Definition of signal and background objects in single/randomized classification

Signal and background objects may be defined by using at least one pair of variables, either userCuts_sig and userCuts_bck or inpFiles_sig and inpFiles_bck. Alternatively, it is also possible to use three of the latter or all four in tandem. For example:

  • Using existing parameters from the input files (e.g., the variable type) to define logical expressions, such as

    glob.annz["userCuts_sig"] = "type == 3" # all objects which pass this condition are signal objects
    glob.annz["userCuts_bck"] = "type == 6" # all objects which pass this condition are background objects
  • Using an entire input file for signal or for background objects, as e.g.,

    glob.annz["inpFiles_sig"] = "sgCatalogue_galaxy_0.txt;sgCatalogue_galaxy_1.txt" # all objects from these files are signal objects
    glob.annz["inpFiles_bck"] = "sgCatalogue_star_0.txt" # all objects from this file are background objects
  • A combination of variables - input file selection together with additional cuts, as e.g.,

    # all objects from this file which pass this cut are signal objects
    glob.annz["inpFiles_sig"] = "sgCatalogue_galaxy_0.txt"
    glob.annz["userCuts_sig"] = "mE2_r < 0.5"
    
    # all objects from this file are background objects
    glob.annz["inpFiles_bck"] = "sgCatalogue_star_0.txt"

Bias correction for regression

There are two bias correction options for regression, one for MLMs (applied during the training stage) and one for PDFs (applied during the optimization/verification phase). The former may be used for single/randomized regression, and the latter for single/randomized regression and for binned classification. The MLM correction may be turned on/off by setting glob.annz["doBiasCorMLM"], while the PDF correction my be used with glob.annz["doBiasCorPDF"]. An example for the relevant job options is given in scripts/annz_rndReg_advanced.py.

MLM bias correction

Following training of the nominal MLM, a second one is trained, the bias-MLM. For the following, let's assume we train a single MLM, using python scripts/annz_singleReg_quick.py --singleRegression --train or using python scripts/annz_rndReg_quick.py --randomRegression --train --trainIndex=0. The output of this is a regression estimator, designated ANNZ_0.

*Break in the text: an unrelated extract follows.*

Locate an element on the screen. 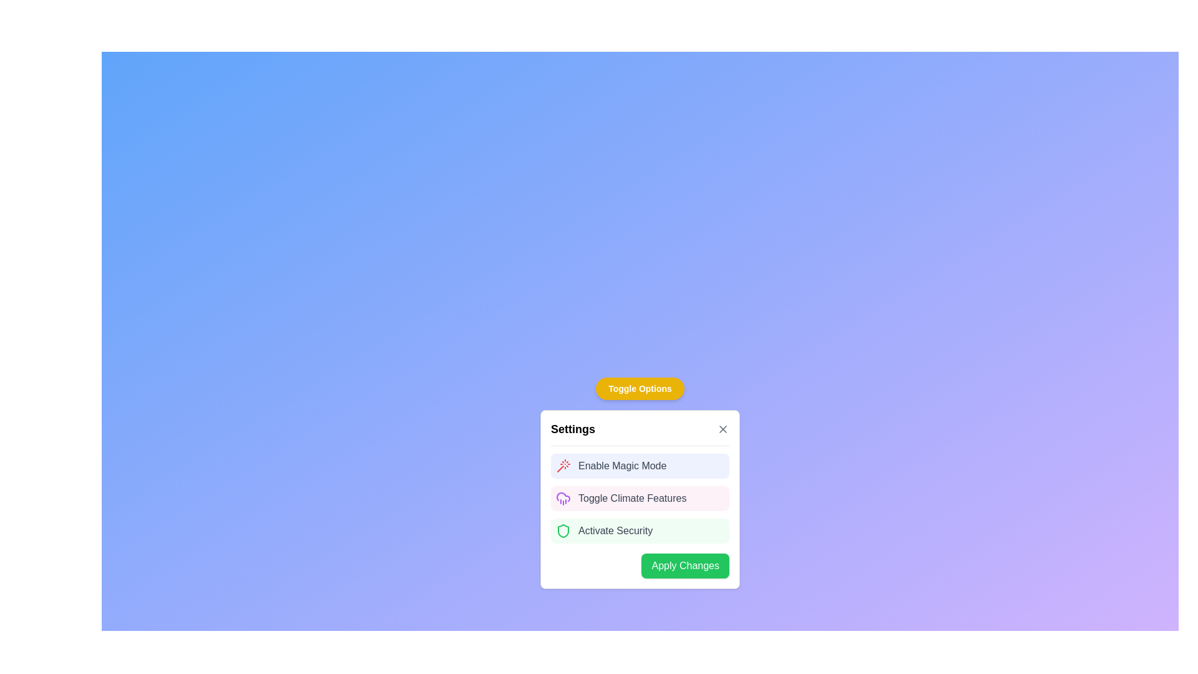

The settings of the bias-MLM are defined using the biasCorMLMopt parameter, which uses the same syntax as userMLMopts. The inputs for the bias-MLM are the same as for the nominal, where it is also possible to add the output of the nominal MLM as an input. For instance, if the nominal MLM is trained with glob.annz["inputVariables"] = "MAG_U;MAG_G;MAG_R", then the bias-MLM can be trained with either MAG_U;MAG_G;MAG_R or MAG_U;MAG_G;MAG_R;ANNZ_0 as inputs. The regression target of the bias-MLM is the difference between the target value and the regression estimator of the nominal MLM. For our example, the target of the nominal may be glob.annz["zTrg"] = "Z". In this case, the regression target for training for the bias-MLM would be (ANNZ_0 - Z).

The bias correction is used by evaluating for each object the difference between the nominal MLM estimator, and the estimator of the bias correction MLM. That is, for each object we will have de-biased estimator := MLM(nominal) - MLM(bias). This is applied internally in the code. The user therefore only gets the de-biased estimator as an output - this output replaces the nominal MLM solution, and has the same designation. For our example, the designation ANNZ_0 for the output of the regression will therefore refer to the de-biased estimator.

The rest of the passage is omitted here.